All the movements included in the original record are performed by the Electric Phoenix ensemble, using the extended vocal techniques following the scores according to the composer's indications. The recordings of the voices in the electroacoustic compositions are related with animals, natural and mechanical sounds; the spectromorphological transformations of the voices and sounds are conducted by technological means, with four-channel spatialization for the performances. Vox V only is based on the recording of vocal sounds improvised by Wishart himself and the transformation of these.
Commissioned by IRCAM in 1981 and released in 1986, this composition resumes the characteristics of the entire cycle in its several production steps. From the poetical point of view, this movement represents the narrative climax; from the technical point of view it is the only piece conceived to be totally acousmatic while the other pieces have been composed to be performed. Vox V can be considered as the result of the research on the transformations of sound that Wishart has been conducting for a long time, which led to the creation of Sound Loom -  Composers' Desktop Project (CDP) software.
  
 The piece was first broadcast on the French Radio INA/GRM, within Acousmatique cycle.

The methodology at the base of the entire work is focused on the musical  space as sonorous continuum and the concept of transformation, from a spectromorphological point of view.
 The essential compositional device is the gesture in the sound continuum, the transformation from one sound propriety to another as from one symbol to another. 
 Wishart is focused on the dynamics and timbre evolution within the single musical events. In particular, regarding the interpolation between voice and other sounds, Vox V has perhaps the "classic sonic example of this process in the transformation from the voice to a swarm of bees and the return of the voice."

Finally, the work is openly dedicated to the human voice.
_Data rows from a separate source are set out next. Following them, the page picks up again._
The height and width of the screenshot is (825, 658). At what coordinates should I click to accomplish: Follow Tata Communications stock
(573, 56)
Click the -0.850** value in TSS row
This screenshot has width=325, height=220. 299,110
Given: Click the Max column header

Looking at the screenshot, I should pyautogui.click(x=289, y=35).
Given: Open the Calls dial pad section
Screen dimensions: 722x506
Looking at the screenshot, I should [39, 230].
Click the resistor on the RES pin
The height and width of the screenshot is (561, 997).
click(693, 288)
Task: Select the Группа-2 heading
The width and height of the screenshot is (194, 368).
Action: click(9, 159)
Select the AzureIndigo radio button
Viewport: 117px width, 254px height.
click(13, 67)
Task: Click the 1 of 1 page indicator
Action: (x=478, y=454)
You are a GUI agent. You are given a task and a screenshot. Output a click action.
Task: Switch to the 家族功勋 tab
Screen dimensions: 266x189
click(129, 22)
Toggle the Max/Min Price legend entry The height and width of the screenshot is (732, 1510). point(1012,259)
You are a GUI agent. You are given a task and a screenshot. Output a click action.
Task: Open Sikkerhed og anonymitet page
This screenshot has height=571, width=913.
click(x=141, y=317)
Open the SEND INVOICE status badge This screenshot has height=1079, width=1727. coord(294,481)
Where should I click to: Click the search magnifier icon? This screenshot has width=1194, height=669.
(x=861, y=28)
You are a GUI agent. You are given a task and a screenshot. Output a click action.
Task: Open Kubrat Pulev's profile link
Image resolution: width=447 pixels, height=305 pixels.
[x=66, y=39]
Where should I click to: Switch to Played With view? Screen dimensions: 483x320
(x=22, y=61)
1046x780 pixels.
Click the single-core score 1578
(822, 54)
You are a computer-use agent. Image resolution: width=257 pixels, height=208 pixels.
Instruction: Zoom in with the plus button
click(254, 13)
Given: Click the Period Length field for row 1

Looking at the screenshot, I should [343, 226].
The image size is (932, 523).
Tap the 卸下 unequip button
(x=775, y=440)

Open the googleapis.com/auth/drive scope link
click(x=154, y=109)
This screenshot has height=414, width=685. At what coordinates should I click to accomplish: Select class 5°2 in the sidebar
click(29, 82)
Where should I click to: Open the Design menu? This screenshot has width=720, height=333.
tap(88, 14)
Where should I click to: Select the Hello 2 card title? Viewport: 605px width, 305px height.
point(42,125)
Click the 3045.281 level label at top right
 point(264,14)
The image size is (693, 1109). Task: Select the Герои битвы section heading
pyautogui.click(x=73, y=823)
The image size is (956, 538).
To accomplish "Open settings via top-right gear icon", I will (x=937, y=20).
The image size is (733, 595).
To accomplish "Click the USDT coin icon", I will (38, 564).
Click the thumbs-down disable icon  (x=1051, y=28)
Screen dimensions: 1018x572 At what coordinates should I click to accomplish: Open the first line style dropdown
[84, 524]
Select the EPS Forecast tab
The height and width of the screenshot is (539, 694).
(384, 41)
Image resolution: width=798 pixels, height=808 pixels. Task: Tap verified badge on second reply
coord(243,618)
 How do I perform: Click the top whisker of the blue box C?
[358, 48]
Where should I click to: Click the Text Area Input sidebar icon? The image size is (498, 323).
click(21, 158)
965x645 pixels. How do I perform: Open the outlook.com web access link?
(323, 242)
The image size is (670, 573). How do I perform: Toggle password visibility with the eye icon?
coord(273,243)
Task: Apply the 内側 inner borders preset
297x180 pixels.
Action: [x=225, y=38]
The composer's interest is about the voice versatility as superior to any other musical instrument for sound production, although,  as the composer declared, he has been using the voice since the beginning because it was easier than recording natural or urban sounds through old analog means, when new technologies were not available.

Track listing 
 Vox I   (duration: 7:13, composition period: 1980-82, premiere: Paris Biennale 1985).
 Vox II  (13:01, 1982–84, Paris Biennale 1985).
 Vox III (15:58, 1985–86, Moebius Gallery, Boston).
 Vox IV  (10:38, 1987), Huddersfield Festival 1987).
 Vox V   (6:13, 1979–86, INA/GRM Cycle Acousmatique, Radio France 1987).
 Vox VI  (13:21, 1988, BBC Promenade Concerts 1988).